As a young child all Jun Naruse wanted was to realize her dream of attending a grand ball at the majestic castle on the hill. One day, when she saw her father escorting another woman from said castle, her heart swelled with excitement. He must be a prince! And even though mommy’s not with him, maybe she was simply too busy cooking to attend the ball. When she breathlessly relays this story to her mom, though, it’s not met with the same enthusiasm. Next thing she knows dad is out of the house for good, and to top it all off he explicitly blames her for everything.
It’s on this melancholy note that The Anthem of the Heart -Beautiful Word, Beautiful World- begins, and Naruse’s childhood chatterbox ways are quickly shattered. Since blabbing all the time is apparently what got her into this, she takes the sage advice of a mysterious “Egg Fairy” and seals her words away, never to speak again. Flash forward to high school, where Naruse is in her second year and as silent as ever. Some cracks begin to form in her shell, however, when her homeroom teacher signs her up with a few students as members of the Regional Friendship Exchange Executive Committee. Once it’s decided that they’ll put on a musical as part of the community outreach program, Naruse learns that while she may bottle up the words she speaks, her heart is able to reveal its many truths through song.
Aside from the looming musical itself, one of the main catalysts for this change in Naruse is fellow classmate Takumi Sakagami. There’s something about him that both intrigues and irritates Naruse; the way he acts and the things he says give her the impression that he’s peeking into her heart. Even if that’s not really the case, he cracks her shell further as their friendship develops. She tells him everything. She tells him about her father, how an egg sealed away her words, and how she’s been cursed by this in such a way that she gets a crippling stomachache whenever she tries to speak. Rather than drive him away, the unraveling truths in Naruse gradually push Sakagami to reveal his own.
From there it’s infectious, spreading through the film’s fully-developed principal cast like some kind of airborne truth serum. The Anthem of the Heart isn’t just about a girl who has almost completely lost the ability to speak, it’s about anyone who can’t seem to say what’s on their mind and in their heart. It’s about finding your own way to break through, and it’s told through lovingly animated characters and a fittingly beautiful soundtrack. Director Tatsuyuki Nagai (anohana: The Flower We Saw That Day) and writer Mari Okada (Lupin III: The Woman Called Fujiko Mine) manage to make the film come off as very natural in its portrayal of burgeoning friendships and relationships both new and old.
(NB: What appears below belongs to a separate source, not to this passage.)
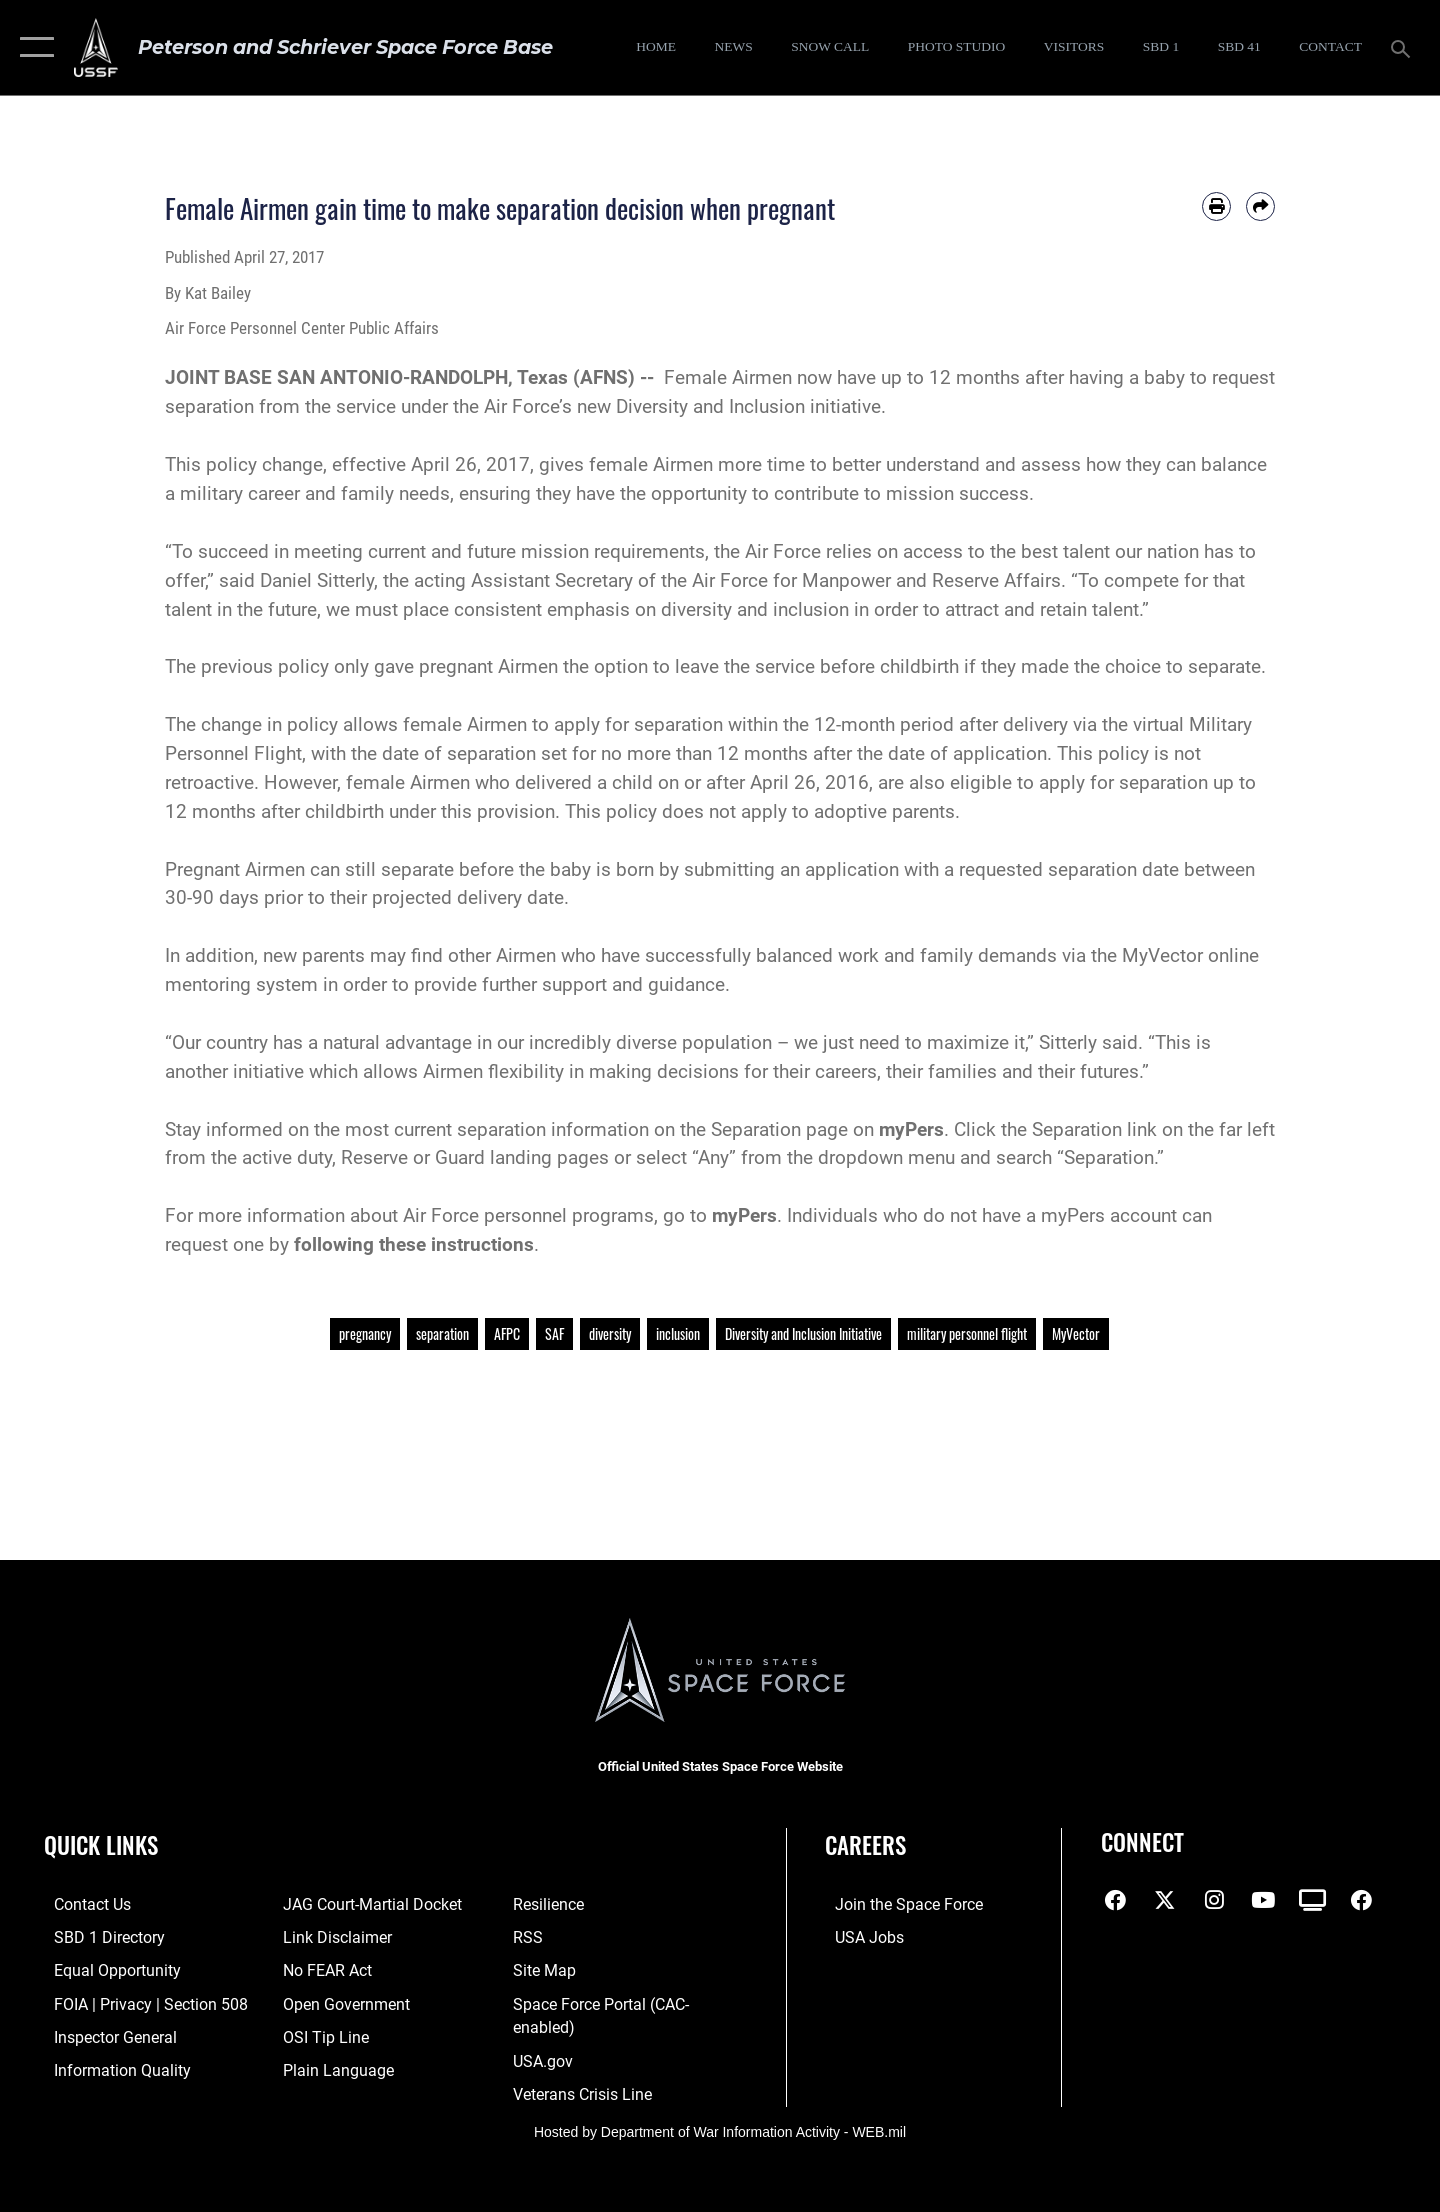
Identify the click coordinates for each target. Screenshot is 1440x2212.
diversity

Between the spirited songs are punctuations of thoughtful silence, lending more weight to the events happening around and within Naruse.
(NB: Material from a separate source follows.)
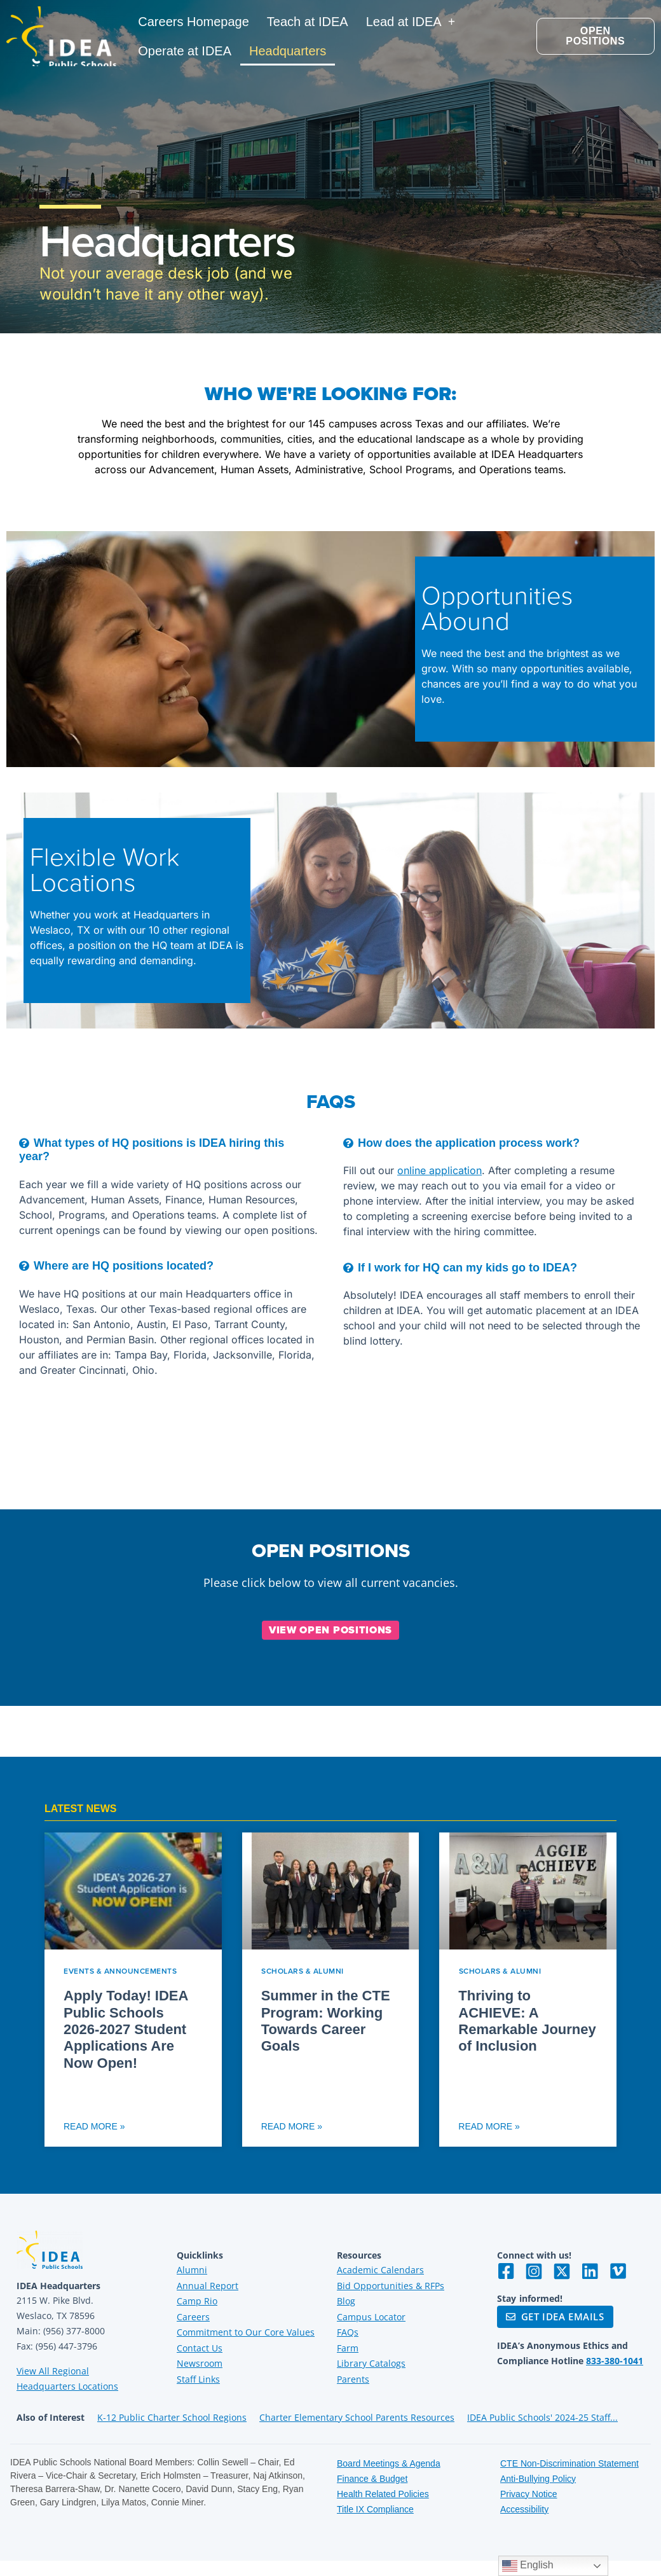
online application (439, 1170)
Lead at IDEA (410, 21)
The moment the musical is introduced it’s pretty clear what we’re in store for with The Anthem of the Heart. You know you’re going to get a third act performance interwoven with just the right amount of drama, and at the halfway point you’re more or less just bracing yourself for any waterworks that may erupt as a result. The journey there is well worth taking.
Distributed by Eleven Arts, The Anthem of the Heart kicks off its limited North American theatrical run on November 1.